Put the entries into a numbered list, starting from the first line and ending with the line containing "Looking at the screenshot, I should 545,375.", both included. Omit any blank lines.

## Listed records
#####

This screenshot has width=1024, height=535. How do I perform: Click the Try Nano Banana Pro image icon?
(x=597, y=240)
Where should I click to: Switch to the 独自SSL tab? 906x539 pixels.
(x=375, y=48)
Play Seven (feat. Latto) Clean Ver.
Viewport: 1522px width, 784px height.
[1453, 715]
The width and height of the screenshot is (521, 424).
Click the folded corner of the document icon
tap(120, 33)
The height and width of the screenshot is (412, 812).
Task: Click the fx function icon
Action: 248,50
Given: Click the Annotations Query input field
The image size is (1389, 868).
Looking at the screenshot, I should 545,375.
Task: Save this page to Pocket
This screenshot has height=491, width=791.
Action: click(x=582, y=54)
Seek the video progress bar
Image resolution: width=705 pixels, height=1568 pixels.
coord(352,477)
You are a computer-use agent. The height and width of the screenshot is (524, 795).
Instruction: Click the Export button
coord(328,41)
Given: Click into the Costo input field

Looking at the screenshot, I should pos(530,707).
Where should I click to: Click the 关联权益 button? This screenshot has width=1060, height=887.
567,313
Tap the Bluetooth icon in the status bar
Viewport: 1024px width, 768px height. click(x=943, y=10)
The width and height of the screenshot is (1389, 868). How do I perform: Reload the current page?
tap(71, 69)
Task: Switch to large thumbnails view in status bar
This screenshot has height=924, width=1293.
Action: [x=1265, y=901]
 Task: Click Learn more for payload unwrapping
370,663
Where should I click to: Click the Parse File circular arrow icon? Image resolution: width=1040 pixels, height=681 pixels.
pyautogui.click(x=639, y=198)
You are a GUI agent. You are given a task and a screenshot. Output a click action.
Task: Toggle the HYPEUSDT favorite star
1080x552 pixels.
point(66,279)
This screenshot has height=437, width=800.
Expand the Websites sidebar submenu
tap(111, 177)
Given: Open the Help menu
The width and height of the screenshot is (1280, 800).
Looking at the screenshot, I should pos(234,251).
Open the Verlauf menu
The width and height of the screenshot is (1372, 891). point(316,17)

#####

## Response to this task
1. This screenshot has width=1024, height=535. How do I perform: Click the Try Nano Banana Pro image icon?
2. (x=597, y=240)
3. Where should I click to: Switch to the 独自SSL tab? 906x539 pixels.
4. (x=375, y=48)
5. Play Seven (feat. Latto) Clean Ver.
6. Viewport: 1522px width, 784px height.
7. [1453, 715]
8. The width and height of the screenshot is (521, 424).
9. Click the folded corner of the document icon
10. tap(120, 33)
11. The height and width of the screenshot is (412, 812).
12. Task: Click the fx function icon
13. Action: 248,50
14. Given: Click the Annotations Query input field
15. The image size is (1389, 868).
16. Looking at the screenshot, I should 545,375.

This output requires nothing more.